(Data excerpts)
= = =

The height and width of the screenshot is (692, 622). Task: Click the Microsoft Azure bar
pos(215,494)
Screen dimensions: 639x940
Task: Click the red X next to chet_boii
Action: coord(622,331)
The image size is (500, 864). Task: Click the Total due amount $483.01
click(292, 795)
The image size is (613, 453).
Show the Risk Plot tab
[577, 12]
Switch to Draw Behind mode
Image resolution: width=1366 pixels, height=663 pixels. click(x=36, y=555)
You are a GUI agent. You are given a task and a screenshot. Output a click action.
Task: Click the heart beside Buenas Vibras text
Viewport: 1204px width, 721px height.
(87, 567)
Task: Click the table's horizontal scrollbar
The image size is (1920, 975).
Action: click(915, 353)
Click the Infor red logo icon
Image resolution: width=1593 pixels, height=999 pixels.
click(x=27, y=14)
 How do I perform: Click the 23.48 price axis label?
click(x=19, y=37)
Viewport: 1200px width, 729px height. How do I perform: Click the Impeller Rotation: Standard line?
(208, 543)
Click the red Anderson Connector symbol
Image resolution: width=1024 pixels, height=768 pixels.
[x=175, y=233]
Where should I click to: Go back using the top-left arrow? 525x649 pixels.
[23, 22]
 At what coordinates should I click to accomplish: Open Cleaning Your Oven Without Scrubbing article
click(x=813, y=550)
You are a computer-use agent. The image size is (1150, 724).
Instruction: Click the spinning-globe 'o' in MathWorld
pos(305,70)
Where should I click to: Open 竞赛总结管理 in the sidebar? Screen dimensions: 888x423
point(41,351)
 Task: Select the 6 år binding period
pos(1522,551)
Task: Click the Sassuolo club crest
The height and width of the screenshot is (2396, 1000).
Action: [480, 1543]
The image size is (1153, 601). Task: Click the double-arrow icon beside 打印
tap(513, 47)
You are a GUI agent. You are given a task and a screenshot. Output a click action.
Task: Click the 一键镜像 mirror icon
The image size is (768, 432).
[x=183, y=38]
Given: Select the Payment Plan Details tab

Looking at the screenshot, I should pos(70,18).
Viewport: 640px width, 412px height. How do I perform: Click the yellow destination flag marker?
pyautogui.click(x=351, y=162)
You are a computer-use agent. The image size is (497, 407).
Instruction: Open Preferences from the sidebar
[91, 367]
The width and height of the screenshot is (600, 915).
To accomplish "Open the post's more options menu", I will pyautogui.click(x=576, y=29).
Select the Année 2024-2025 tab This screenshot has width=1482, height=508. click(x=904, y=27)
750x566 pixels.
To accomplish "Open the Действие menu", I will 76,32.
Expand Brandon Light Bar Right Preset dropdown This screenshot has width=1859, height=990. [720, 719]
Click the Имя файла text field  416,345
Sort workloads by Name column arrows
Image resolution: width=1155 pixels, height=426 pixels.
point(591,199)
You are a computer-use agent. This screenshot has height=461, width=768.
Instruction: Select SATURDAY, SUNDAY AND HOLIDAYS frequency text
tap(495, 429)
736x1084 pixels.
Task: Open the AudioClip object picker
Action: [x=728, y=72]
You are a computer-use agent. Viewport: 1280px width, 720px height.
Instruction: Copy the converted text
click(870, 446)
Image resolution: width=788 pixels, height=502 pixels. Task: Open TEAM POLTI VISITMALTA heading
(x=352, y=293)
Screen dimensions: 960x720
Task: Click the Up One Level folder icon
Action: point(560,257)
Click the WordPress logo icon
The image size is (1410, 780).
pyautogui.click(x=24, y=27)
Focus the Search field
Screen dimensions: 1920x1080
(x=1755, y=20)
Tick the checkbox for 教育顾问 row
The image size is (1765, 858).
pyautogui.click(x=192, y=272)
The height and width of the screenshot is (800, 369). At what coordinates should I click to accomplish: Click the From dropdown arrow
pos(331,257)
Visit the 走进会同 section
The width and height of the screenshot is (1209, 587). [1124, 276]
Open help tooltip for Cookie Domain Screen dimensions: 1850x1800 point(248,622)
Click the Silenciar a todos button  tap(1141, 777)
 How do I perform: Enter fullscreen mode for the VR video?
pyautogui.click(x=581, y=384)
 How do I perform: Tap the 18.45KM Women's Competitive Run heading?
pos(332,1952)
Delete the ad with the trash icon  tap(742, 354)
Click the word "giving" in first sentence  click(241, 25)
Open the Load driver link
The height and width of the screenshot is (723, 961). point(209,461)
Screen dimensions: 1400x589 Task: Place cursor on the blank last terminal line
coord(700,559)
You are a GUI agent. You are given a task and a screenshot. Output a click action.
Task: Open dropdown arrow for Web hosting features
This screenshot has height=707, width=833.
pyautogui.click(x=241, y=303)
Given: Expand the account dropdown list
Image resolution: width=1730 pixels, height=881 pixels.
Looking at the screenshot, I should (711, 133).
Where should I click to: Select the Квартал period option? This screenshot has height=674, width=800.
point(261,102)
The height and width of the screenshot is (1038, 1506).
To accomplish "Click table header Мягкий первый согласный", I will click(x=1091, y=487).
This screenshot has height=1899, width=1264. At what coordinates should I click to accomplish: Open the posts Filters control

= = =

◆ **Work required**:
Find the word "agent" in the entries and show each line where it is found.

◆ **Solution to the problem**:
You are a GUI agent. You are given a task and a screenshot. Output a click action.
You are a computer-use agent. The image size is (1150, 724).
You are a GUI agent. You are given a task and a screenshot. Output a click action.
You are a computer-use agent. The image size is (497, 407).
You are a computer-use agent. This screenshot has height=461, width=768.
You are a computer-use agent. Viewport: 1280px width, 720px height.
You are a GUI agent. You are given a task and a screenshot. Output a click action.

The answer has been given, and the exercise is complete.